> Provided text
I’m struggling a little bit today with my Thankful Thursday. And God is ever so patient with me to send me the mercy I need on days like this. I do not want this Thankful Thursday to resemble whining in any way, so just know I’m trying…
Tomorrow was the designated first day of our BIG vacation….supposed to be. The first day of our BIG vacation in 11 years actually. Austin is the only one of our children that knows what a BIG vacation is, and he only remembers my Mom holding him on the “big boat” (cruise ship) til he fell asleep. But I guess if you are going to remember anything, you can’t beat that memory, so I am very thankful for that.
Our vacations usually consist of just camping, or if it’s bigger than that, we’ll go to Branson, but that only happened once. This vacation was supposed to be a BIG one to Florida for 2 of my children to see the ocean for the first time and I cannot tell you how we ALL looked forward to this! We started planning WAY back in the EARLY spring to take this vacation in October, starting tomorrow. And we were going to have the opportunity to see my family in Atlanta before we made it to Florida, which meant Brooklyn meeting my Grandad for the first time.

> Set of tasks
a) Answer these questions from the Thankful Thursday post:
(i) How many years has it been since the family's last BIG vacation?
(ii) What does Austin remember from the "big boat"?
(iii) In which city did the family plan to see relatives before reaching Florida?
b) Carry on the Thankful Thursday post in the same voice, starting after its final sentence.

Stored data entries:
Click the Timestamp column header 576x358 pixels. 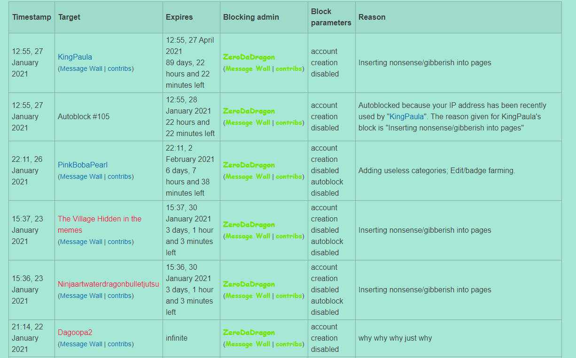31,17
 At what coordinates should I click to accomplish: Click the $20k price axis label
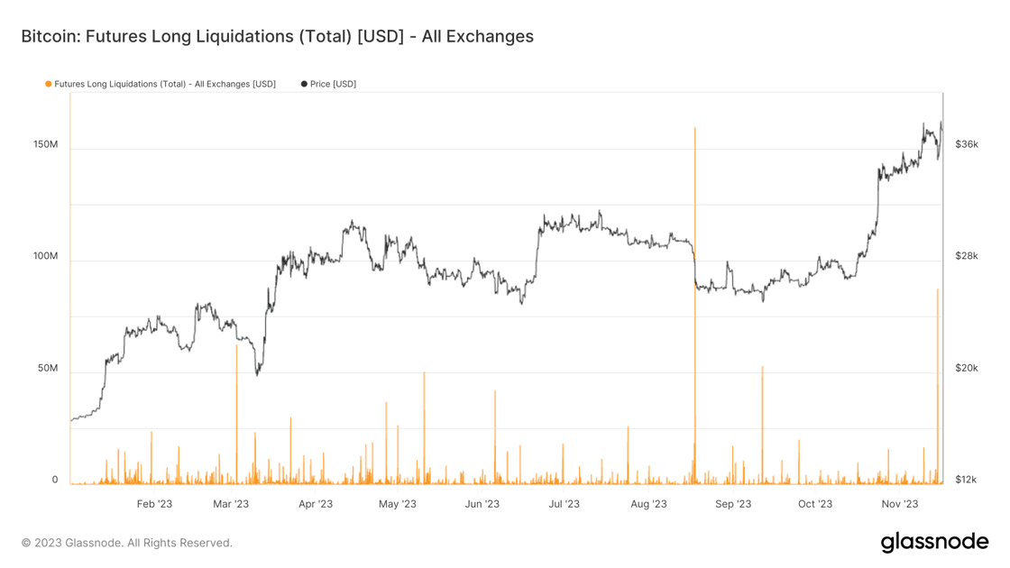coord(967,369)
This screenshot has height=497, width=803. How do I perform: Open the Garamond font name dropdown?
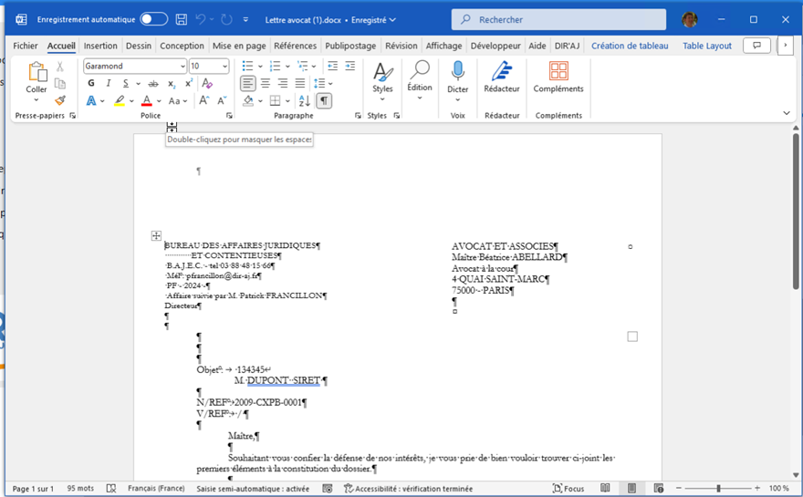point(183,67)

> Responses
a)
(i) 11 years.
(ii) The writer's Mom holding him on the cruise ship until he fell asleep.
(iii) Atlanta.

b)
Stop. This is resembling whining, and I’m getting upset all over again. I don’t need to cry over this.
Let’s start with my Thankfuls before I really get going down a road I’ll regret.
1.) First off, I am Thankful for the MERCY God has given me in forgiving me and helping me to get past my own bitter, unforgiving heart. I am still sad and disappointed, but I will not hold bitterness, anger and unforgiveness in my heart for the person who took our vacation away from us. I will not do that. And in irony, she has been one of my names I pray daily for, how’s that for a sense of humor? God loves to make me chuckle….
2.) I am very thankful for the vacation we DID get to take! It was not the BIG one we wanted, but we were able to go somewhere the kids had never been before and meet a very sweet friend from online and her beautiful girls! Kansas City was a LOT of fun, and we did some really nice bonding as a family. I am ALWAYS thankful for bonding time with my family.
Psalms 90:14 “Satisfy me in the morning with Your unfailing love, so I will sing with joy the rest of my life.”
I will be satisfied. I WILL. God has given me the best husband and the best kids, and I will always be satisfied with that. My joy, my contentment, my satisfaction is NOT found in a vacation to Florida. It is found in my Savior, and concentrating on that, how can I whine about anything else? My kids are healthy, Mike and I both have jobs, and we are doing alright.